**Exercise aim:**
Can you put the lines below into a numbered list, leaving out any blank ones?

**Exercise input:**
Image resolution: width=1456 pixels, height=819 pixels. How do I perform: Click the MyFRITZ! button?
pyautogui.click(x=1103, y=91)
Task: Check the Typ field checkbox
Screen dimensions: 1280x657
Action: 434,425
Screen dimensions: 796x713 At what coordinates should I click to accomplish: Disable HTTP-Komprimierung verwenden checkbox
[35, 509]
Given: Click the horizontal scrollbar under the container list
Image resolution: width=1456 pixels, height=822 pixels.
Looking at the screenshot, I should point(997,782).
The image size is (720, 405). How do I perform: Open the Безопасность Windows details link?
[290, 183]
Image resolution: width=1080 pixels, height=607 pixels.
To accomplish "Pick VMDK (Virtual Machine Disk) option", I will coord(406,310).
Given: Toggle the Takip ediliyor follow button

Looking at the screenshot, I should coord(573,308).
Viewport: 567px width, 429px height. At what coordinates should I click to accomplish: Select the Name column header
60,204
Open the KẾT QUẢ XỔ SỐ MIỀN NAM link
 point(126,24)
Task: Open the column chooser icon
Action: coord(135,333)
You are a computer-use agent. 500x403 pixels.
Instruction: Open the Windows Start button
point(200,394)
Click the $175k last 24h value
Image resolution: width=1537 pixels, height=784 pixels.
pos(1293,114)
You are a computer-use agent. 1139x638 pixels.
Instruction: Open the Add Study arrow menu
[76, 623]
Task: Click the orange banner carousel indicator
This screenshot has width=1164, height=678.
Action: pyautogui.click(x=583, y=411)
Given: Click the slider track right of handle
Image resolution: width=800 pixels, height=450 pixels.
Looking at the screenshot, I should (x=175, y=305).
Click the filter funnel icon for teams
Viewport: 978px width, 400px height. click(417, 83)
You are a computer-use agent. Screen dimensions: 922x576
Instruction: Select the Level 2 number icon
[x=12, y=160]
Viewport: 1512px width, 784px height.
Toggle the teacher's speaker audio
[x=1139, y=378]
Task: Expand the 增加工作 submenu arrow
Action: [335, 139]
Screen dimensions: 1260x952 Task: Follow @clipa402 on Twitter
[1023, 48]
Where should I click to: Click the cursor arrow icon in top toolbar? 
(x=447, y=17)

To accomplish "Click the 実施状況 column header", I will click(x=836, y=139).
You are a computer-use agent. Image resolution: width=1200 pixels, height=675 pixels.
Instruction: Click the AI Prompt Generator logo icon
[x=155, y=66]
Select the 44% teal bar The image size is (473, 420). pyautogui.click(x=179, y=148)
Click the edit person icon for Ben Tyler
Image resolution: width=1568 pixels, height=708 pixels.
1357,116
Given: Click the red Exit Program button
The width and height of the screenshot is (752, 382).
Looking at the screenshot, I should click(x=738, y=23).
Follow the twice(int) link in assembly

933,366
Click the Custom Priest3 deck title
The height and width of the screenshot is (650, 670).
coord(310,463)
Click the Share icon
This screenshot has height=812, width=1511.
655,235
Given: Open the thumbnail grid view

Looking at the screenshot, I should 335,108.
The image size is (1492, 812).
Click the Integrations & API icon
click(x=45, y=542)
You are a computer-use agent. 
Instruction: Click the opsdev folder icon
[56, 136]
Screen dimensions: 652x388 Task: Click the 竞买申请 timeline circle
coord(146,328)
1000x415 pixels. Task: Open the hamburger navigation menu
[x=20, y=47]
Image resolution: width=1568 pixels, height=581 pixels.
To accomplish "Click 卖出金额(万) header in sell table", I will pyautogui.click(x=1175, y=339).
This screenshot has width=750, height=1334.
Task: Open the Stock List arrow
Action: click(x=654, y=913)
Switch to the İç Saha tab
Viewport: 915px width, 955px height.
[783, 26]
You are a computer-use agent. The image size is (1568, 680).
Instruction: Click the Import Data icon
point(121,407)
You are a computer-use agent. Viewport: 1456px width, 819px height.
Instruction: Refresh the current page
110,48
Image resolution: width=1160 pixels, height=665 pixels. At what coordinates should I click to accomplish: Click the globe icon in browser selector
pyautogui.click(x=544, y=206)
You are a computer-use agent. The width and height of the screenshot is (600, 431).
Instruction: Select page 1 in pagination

**Solution for this task:**
1. Image resolution: width=1456 pixels, height=819 pixels. How do I perform: Click the MyFRITZ! button?
2. pyautogui.click(x=1103, y=91)
3. Task: Check the Typ field checkbox
4. Screen dimensions: 1280x657
5. Action: 434,425
6. Screen dimensions: 796x713 At what coordinates should I click to accomplish: Disable HTTP-Komprimierung verwenden checkbox
7. [35, 509]
8. Given: Click the horizontal scrollbar under the container list
9. Image resolution: width=1456 pixels, height=822 pixels.
10. Looking at the screenshot, I should point(997,782).
11. The image size is (720, 405). How do I perform: Open the Безопасность Windows details link?
12. [290, 183]
13. Image resolution: width=1080 pixels, height=607 pixels.
14. To accomplish "Pick VMDK (Virtual Machine Disk) option", I will coord(406,310).
15. Given: Toggle the Takip ediliyor follow button
16. Looking at the screenshot, I should coord(573,308).
17. Viewport: 567px width, 429px height. At what coordinates should I click to accomplish: Select the Name column header
18. 60,204
19. Open the KẾT QUẢ XỔ SỐ MIỀN NAM link
20.  point(126,24)
21. Task: Open the column chooser icon
22. Action: coord(135,333)
23. You are a computer-use agent. 500x403 pixels.
24. Instruction: Open the Windows Start button
25. point(200,394)
26. Click the $175k last 24h value
27. Image resolution: width=1537 pixels, height=784 pixels.
28. pos(1293,114)
29. You are a computer-use agent. 1139x638 pixels.
30. Instruction: Open the Add Study arrow menu
31. [76, 623]
32. Task: Click the orange banner carousel indicator
33. This screenshot has width=1164, height=678.
34. Action: pyautogui.click(x=583, y=411)
35. Given: Click the slider track right of handle
36. Image resolution: width=800 pixels, height=450 pixels.
37. Looking at the screenshot, I should (x=175, y=305).
38. Click the filter funnel icon for teams
39. Viewport: 978px width, 400px height. click(417, 83)
40. You are a computer-use agent. Screen dimensions: 922x576
41. Instruction: Select the Level 2 number icon
42. [x=12, y=160]
43. Viewport: 1512px width, 784px height.
44. Toggle the teacher's speaker audio
45. [x=1139, y=378]
46. Task: Expand the 增加工作 submenu arrow
47. Action: [335, 139]
48. Screen dimensions: 1260x952 Task: Follow @clipa402 on Twitter
49. [1023, 48]
50. Where should I click to: Click the cursor arrow icon in top toolbar? 
51. (x=447, y=17)
52. To accomplish "Click the 実施状況 column header", I will click(x=836, y=139).
53. You are a computer-use agent. Image resolution: width=1200 pixels, height=675 pixels.
54. Instruction: Click the AI Prompt Generator logo icon
55. [x=155, y=66]
56. Select the 44% teal bar The image size is (473, 420). pyautogui.click(x=179, y=148)
57. Click the edit person icon for Ben Tyler
58. Image resolution: width=1568 pixels, height=708 pixels.
59. 1357,116
60. Given: Click the red Exit Program button
61. The width and height of the screenshot is (752, 382).
62. Looking at the screenshot, I should click(x=738, y=23).
63. Follow the twice(int) link in assembly
64. 933,366
65. Click the Custom Priest3 deck title
66. The height and width of the screenshot is (650, 670).
67. coord(310,463)
68. Click the Share icon
69. This screenshot has height=812, width=1511.
70. 655,235
71. Given: Open the thumbnail grid view
72. Looking at the screenshot, I should 335,108.
73. The image size is (1492, 812).
74. Click the Integrations & API icon
75. click(x=45, y=542)
76. You are a computer-use agent. 
77. Instruction: Click the opsdev folder icon
78. [56, 136]
79. Screen dimensions: 652x388 Task: Click the 竞买申请 timeline circle
80. coord(146,328)
81. 1000x415 pixels. Task: Open the hamburger navigation menu
82. [x=20, y=47]
83. Image resolution: width=1568 pixels, height=581 pixels.
84. To accomplish "Click 卖出金额(万) header in sell table", I will pyautogui.click(x=1175, y=339).
85. This screenshot has width=750, height=1334.
86. Task: Open the Stock List arrow
87. Action: click(x=654, y=913)
88. Switch to the İç Saha tab
89. Viewport: 915px width, 955px height.
90. [783, 26]
91. You are a computer-use agent. The image size is (1568, 680).
92. Instruction: Click the Import Data icon
93. point(121,407)
94. You are a computer-use agent. Viewport: 1456px width, 819px height.
95. Instruction: Refresh the current page
96. 110,48
97. Image resolution: width=1160 pixels, height=665 pixels. At what coordinates should I click to accomplish: Click the globe icon in browser selector
98. pyautogui.click(x=544, y=206)
99. You are a computer-use agent. The width and height of the screenshot is (600, 431).
100. Instruction: Select page 1 in pagination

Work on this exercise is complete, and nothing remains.